# [Problem to work on]
Rename "screenshot" to "screen image" in the entries from the line with "at (485, 55)." up to and including the line with "What do you see at coordinates (282, 13)", leaving everything else the same, and give back only those lines.

+++ Data provided

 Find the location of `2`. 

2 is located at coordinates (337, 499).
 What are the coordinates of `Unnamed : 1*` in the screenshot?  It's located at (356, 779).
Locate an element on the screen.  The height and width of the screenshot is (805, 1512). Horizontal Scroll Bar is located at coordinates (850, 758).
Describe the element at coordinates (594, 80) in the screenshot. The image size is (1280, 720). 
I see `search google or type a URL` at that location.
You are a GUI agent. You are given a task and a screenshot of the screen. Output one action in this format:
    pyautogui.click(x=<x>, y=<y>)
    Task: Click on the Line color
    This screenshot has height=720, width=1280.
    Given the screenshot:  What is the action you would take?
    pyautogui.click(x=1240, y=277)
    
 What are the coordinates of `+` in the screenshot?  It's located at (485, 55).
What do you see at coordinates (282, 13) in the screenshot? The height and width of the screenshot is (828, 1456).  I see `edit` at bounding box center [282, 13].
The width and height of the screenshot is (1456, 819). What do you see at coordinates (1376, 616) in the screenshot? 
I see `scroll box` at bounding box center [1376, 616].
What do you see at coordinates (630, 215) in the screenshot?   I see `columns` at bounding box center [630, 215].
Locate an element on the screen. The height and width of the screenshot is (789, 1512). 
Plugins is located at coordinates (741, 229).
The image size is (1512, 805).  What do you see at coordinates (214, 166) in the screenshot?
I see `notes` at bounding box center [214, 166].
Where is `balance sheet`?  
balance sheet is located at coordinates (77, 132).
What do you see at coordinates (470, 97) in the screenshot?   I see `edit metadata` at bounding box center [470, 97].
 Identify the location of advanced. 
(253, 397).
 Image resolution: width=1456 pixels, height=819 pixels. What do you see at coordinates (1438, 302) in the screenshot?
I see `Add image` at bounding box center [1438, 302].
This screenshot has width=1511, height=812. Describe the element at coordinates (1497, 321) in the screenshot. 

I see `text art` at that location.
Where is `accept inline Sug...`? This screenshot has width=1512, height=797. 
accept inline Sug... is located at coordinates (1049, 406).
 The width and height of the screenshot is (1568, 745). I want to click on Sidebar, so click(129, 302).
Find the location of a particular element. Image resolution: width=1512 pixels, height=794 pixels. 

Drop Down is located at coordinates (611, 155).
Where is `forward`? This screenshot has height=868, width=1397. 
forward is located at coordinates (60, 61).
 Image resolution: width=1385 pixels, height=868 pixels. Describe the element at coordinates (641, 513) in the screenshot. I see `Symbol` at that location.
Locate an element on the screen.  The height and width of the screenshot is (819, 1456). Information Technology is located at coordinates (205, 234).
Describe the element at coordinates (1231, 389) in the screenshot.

++++++

# [Result for this exercise]
 What are the coordinates of `+` in the screen image?  It's located at (485, 55).
What do you see at coordinates (282, 13) in the screen image? The height and width of the screen image is (828, 1456).  I see `edit` at bounding box center [282, 13].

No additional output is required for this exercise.